▶ REQUIRED WORK: Please convert each line of the data below into a JSON list of strings, one string per line, leaving out blank lines. Omit the pictures from the answer.

▶ DATA LISTING:
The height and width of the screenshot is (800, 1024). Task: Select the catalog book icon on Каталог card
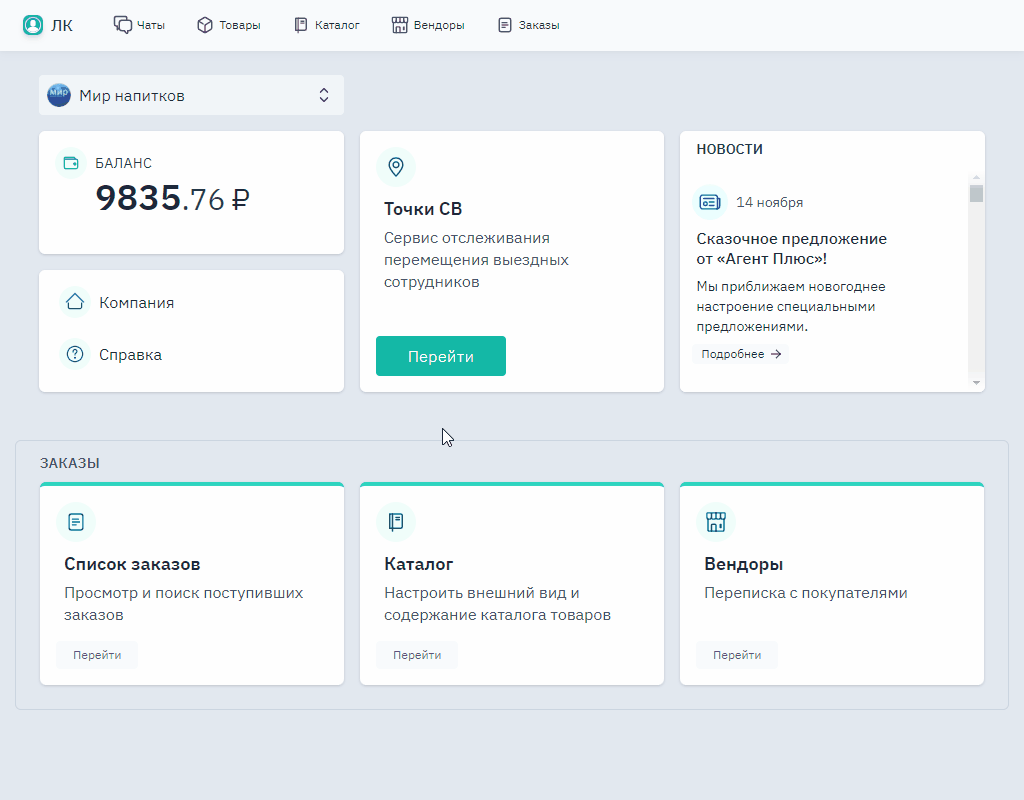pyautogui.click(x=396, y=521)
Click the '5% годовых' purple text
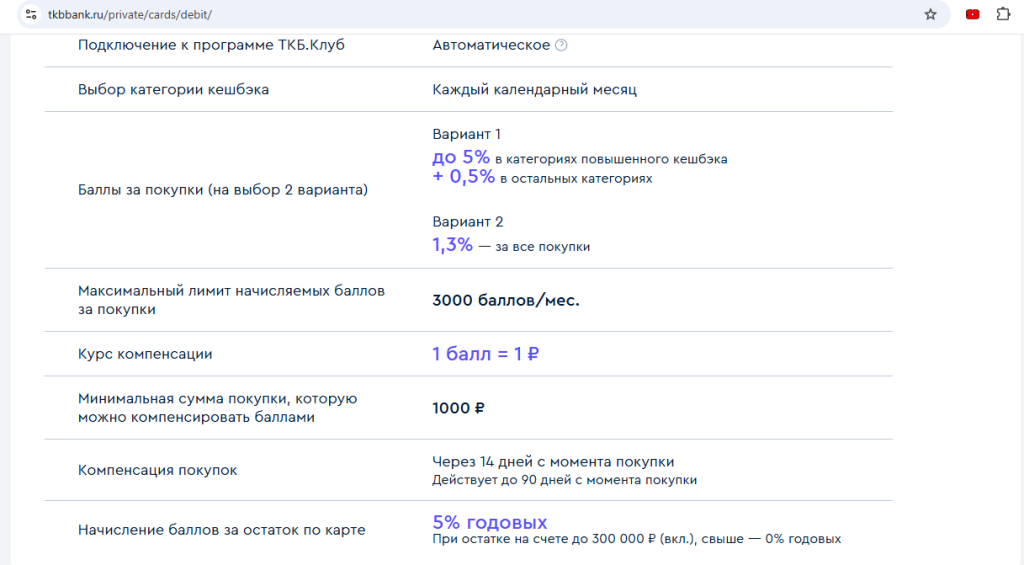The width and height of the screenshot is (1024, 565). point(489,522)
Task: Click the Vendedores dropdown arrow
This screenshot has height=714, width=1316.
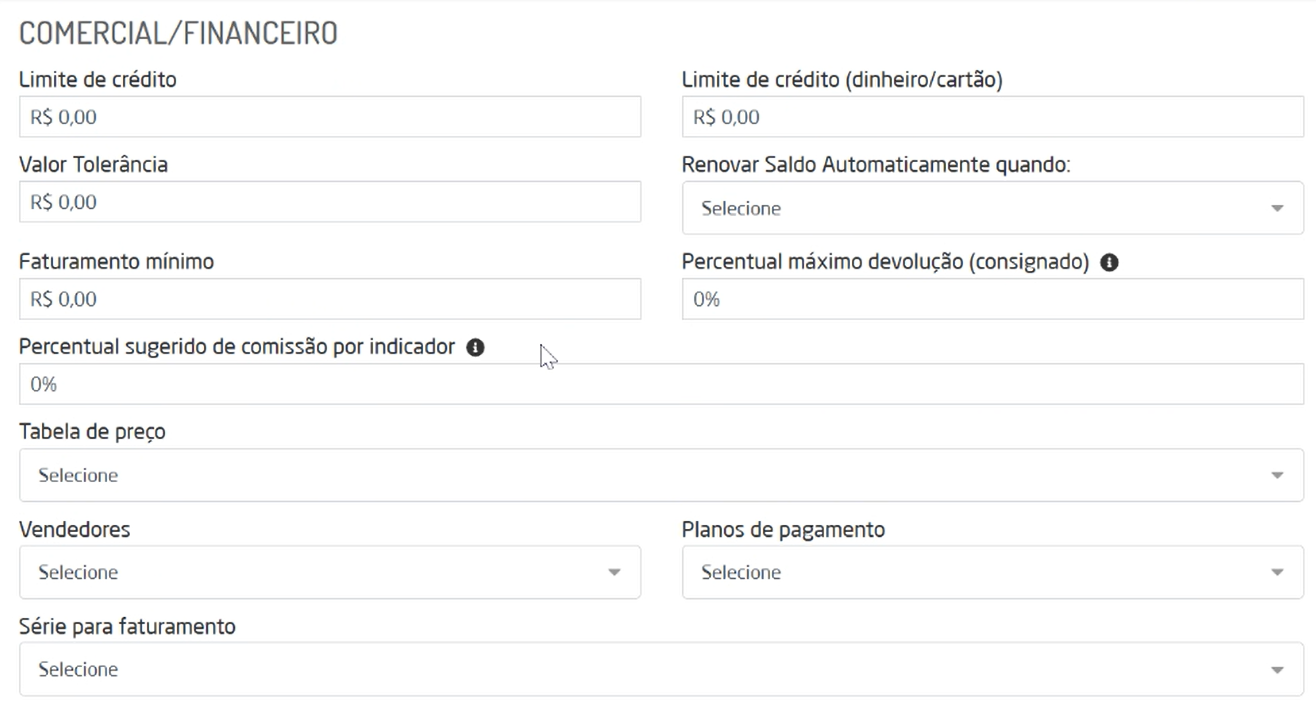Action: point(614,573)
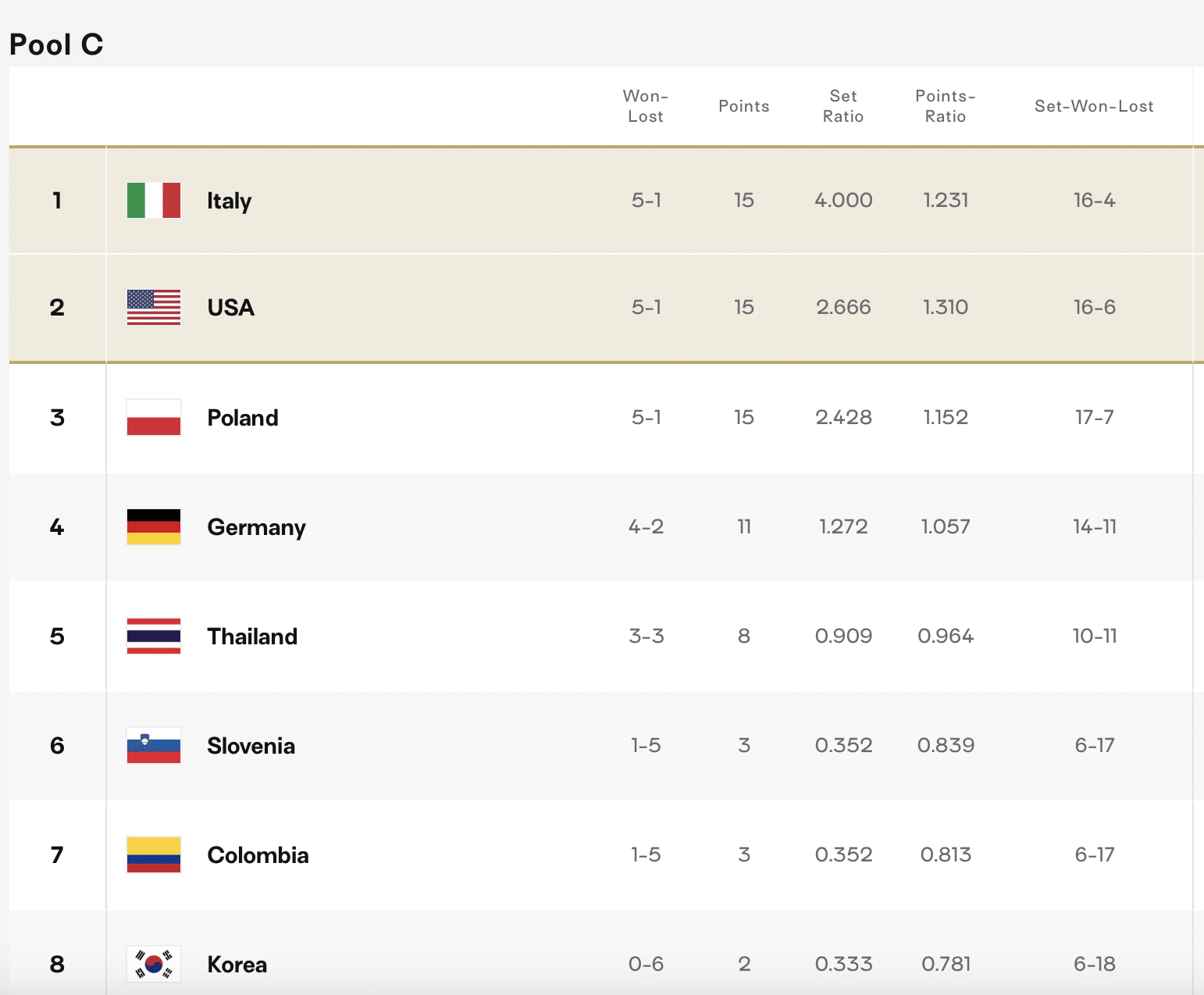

▶ RESULT FOR THIS EXERCISE:
[
  "The height and width of the screenshot is (800, 1024). Task: Select the catalog book icon on Каталог card",
  "pyautogui.click(x=396, y=521)",
  "Click the '5% годовых' purple text",
  "The width and height of the screenshot is (1024, 565). point(489,522)",
  "Task: Click the Vendedores dropdown arrow",
  "This screenshot has height=714, width=1316.",
  "Action: point(614,573)"
]